# Task directions
All lines at and after the one containing "You are a GUI", up to the end of the listing below, are to be printed exactly, with the pictures omitted.

# Supplied material
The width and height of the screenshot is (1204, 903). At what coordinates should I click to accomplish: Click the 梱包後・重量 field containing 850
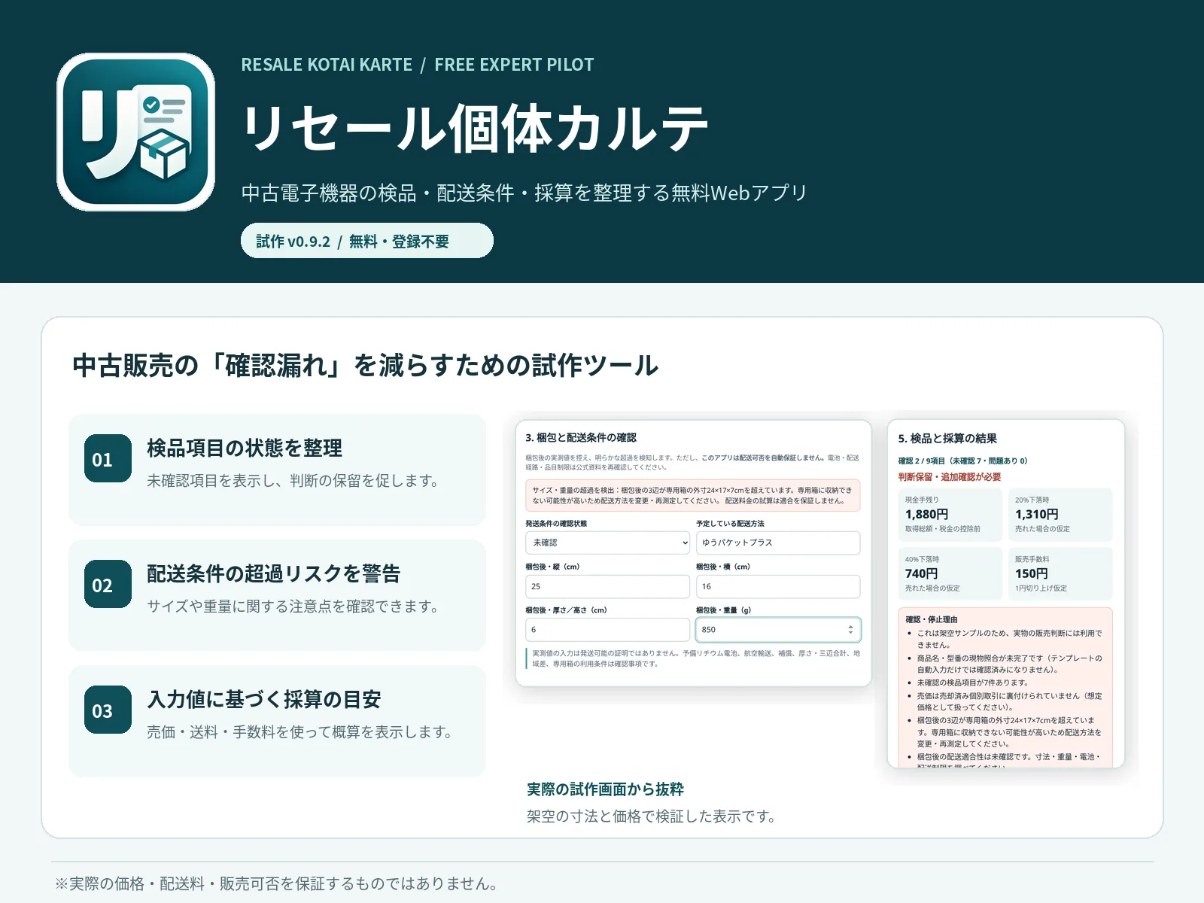tap(778, 630)
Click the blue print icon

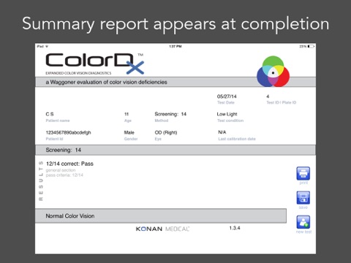point(303,173)
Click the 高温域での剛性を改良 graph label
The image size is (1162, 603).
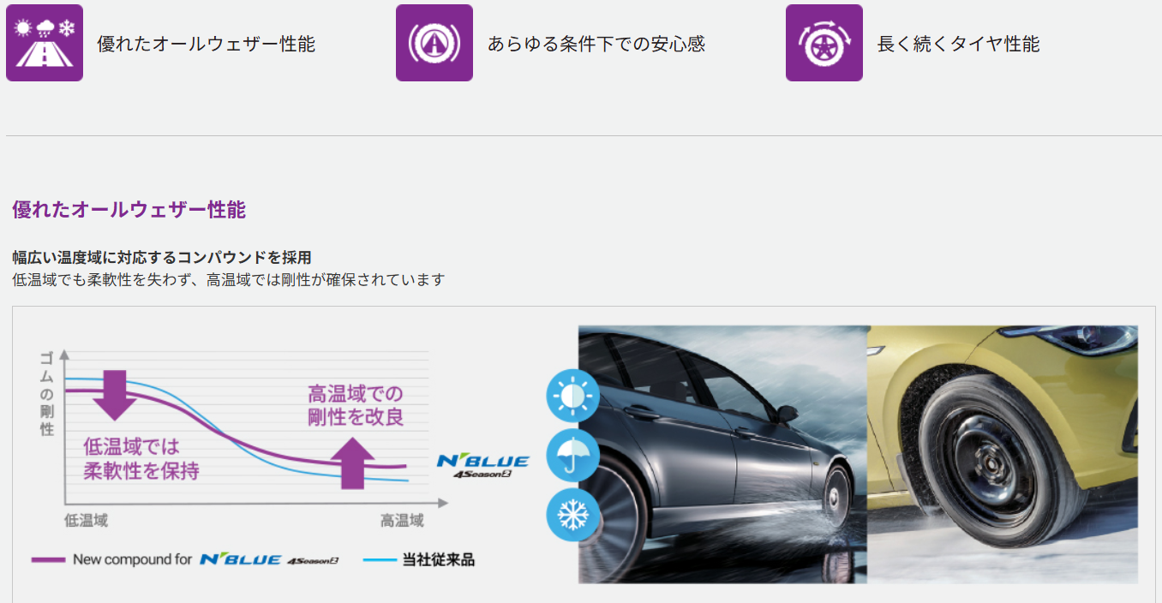(x=356, y=405)
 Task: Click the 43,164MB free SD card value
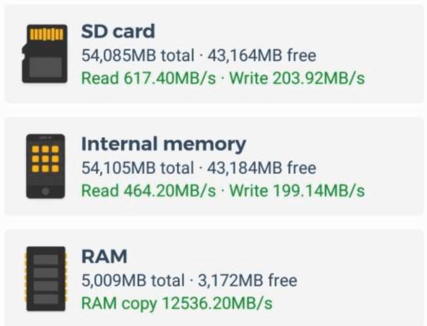[x=260, y=56]

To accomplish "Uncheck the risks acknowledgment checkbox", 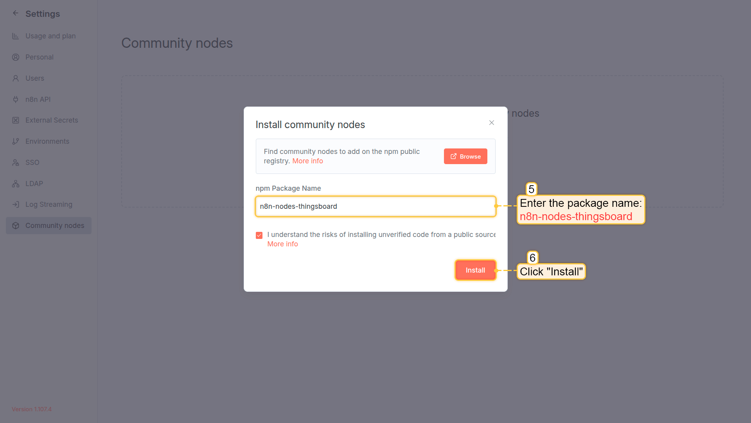I will click(259, 235).
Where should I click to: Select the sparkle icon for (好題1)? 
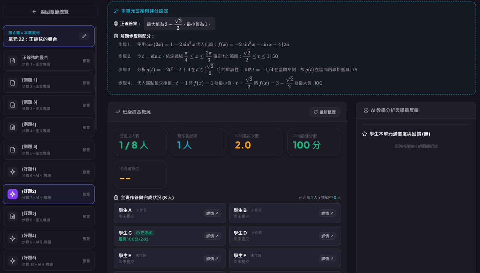click(x=13, y=172)
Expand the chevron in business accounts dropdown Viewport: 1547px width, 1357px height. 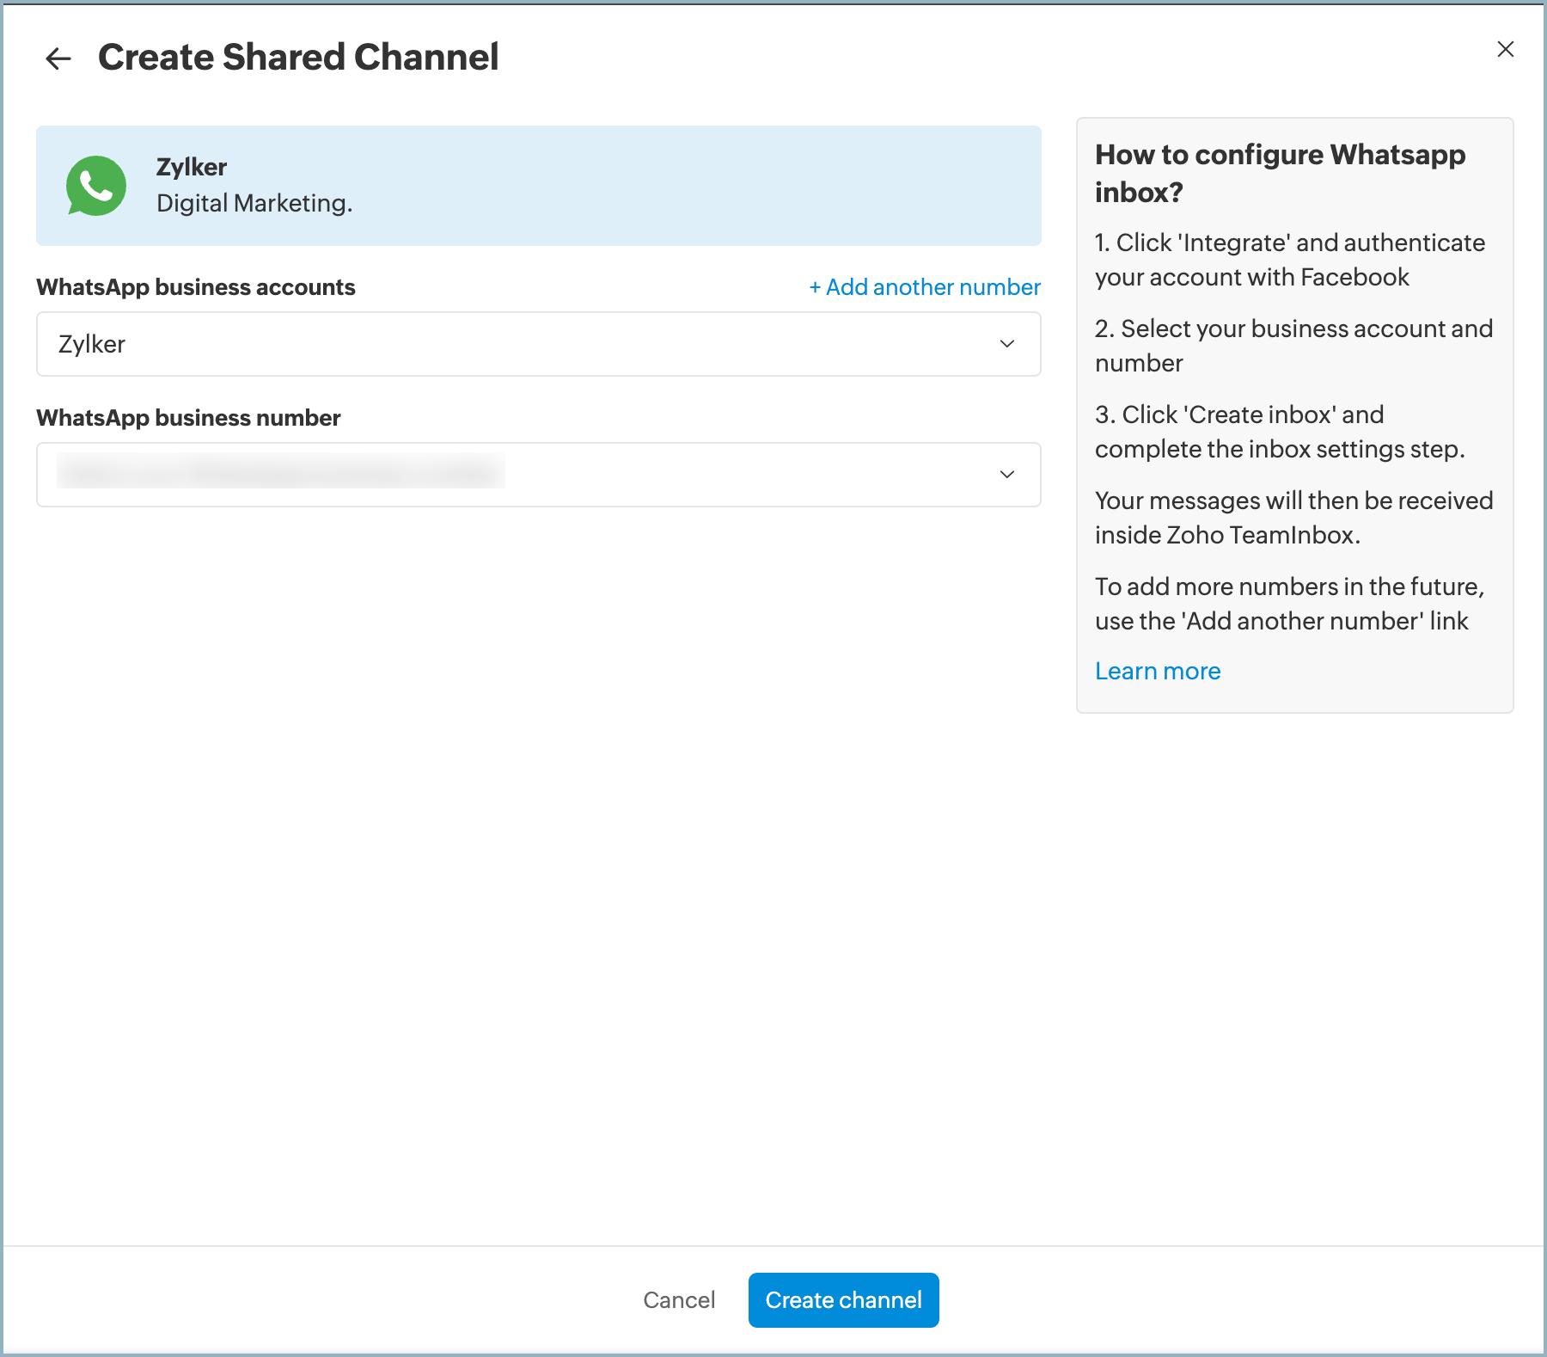click(1006, 344)
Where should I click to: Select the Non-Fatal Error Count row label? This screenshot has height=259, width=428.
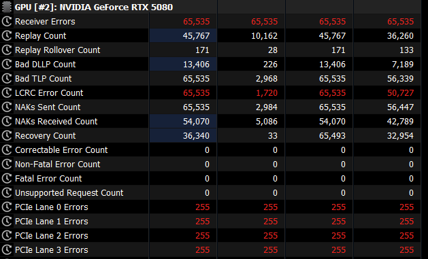pos(58,164)
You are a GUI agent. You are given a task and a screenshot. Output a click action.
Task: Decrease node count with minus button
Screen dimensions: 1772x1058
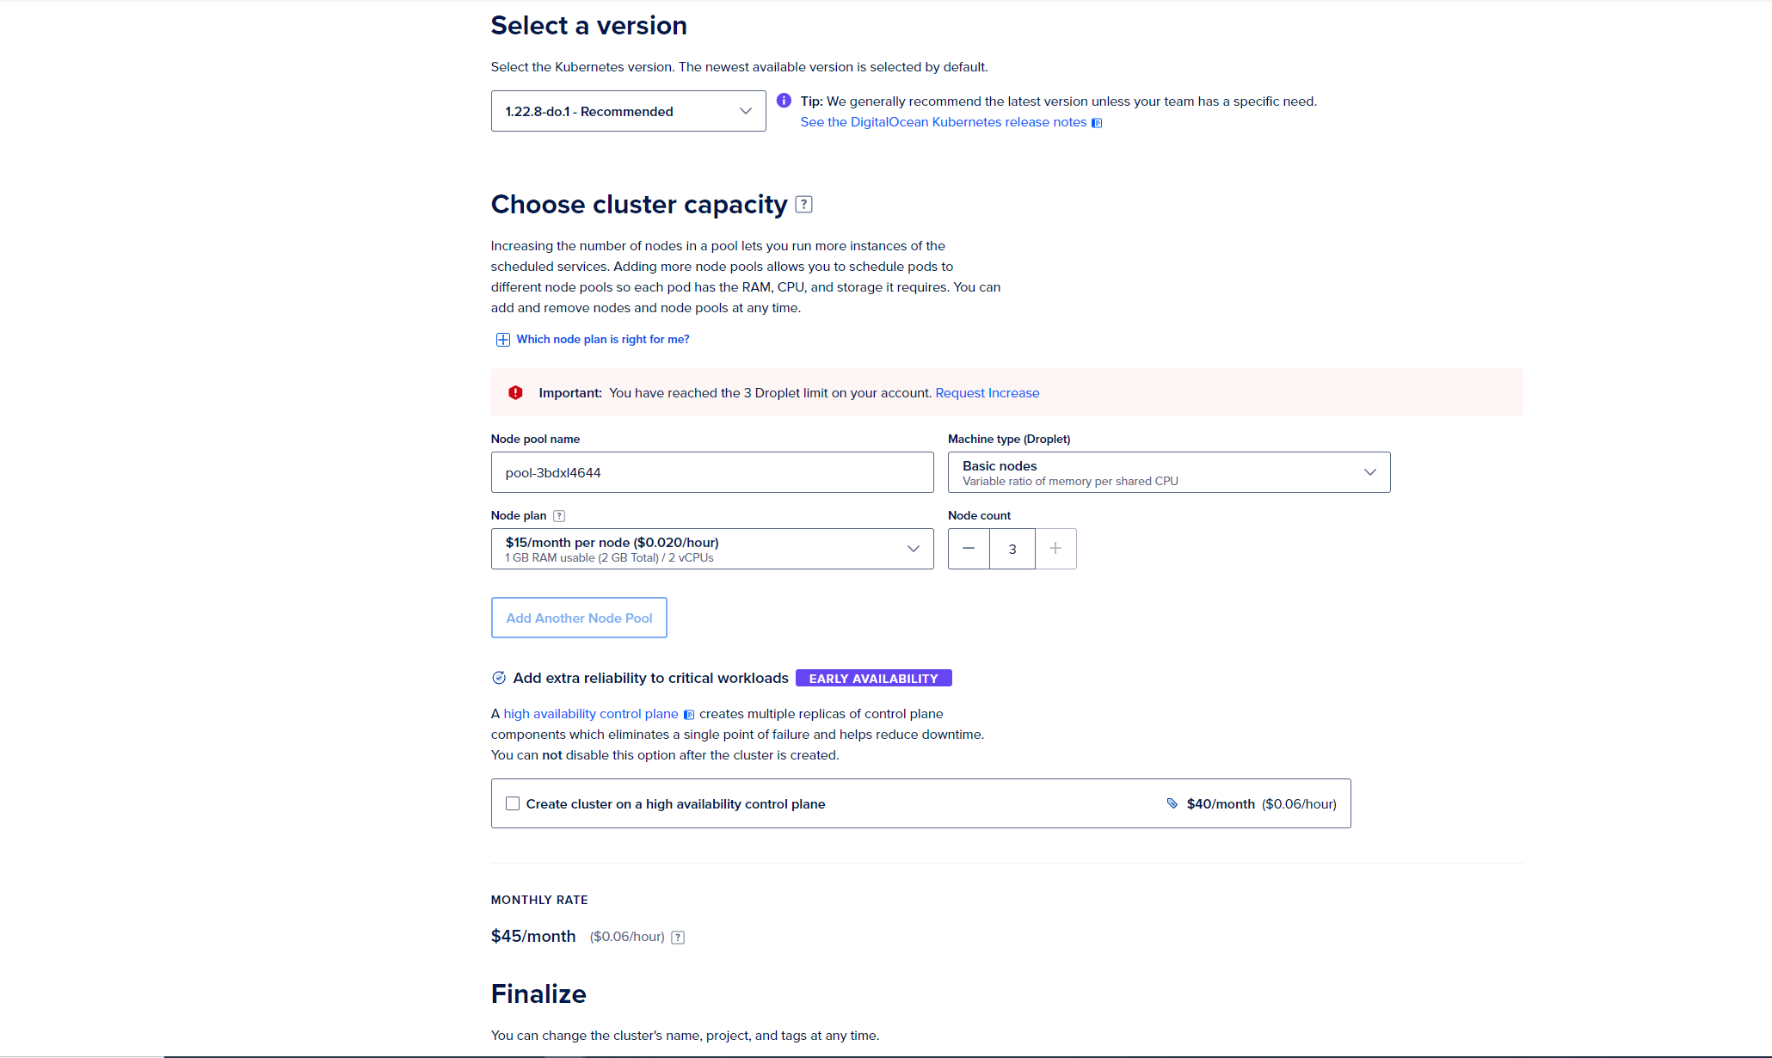pyautogui.click(x=969, y=549)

# Reply
You are a GUI agent. You are given a task and a screenshot. Output a click action.
Task: Decrease node count with minus button
Screen dimensions: 1772x1058
pyautogui.click(x=969, y=549)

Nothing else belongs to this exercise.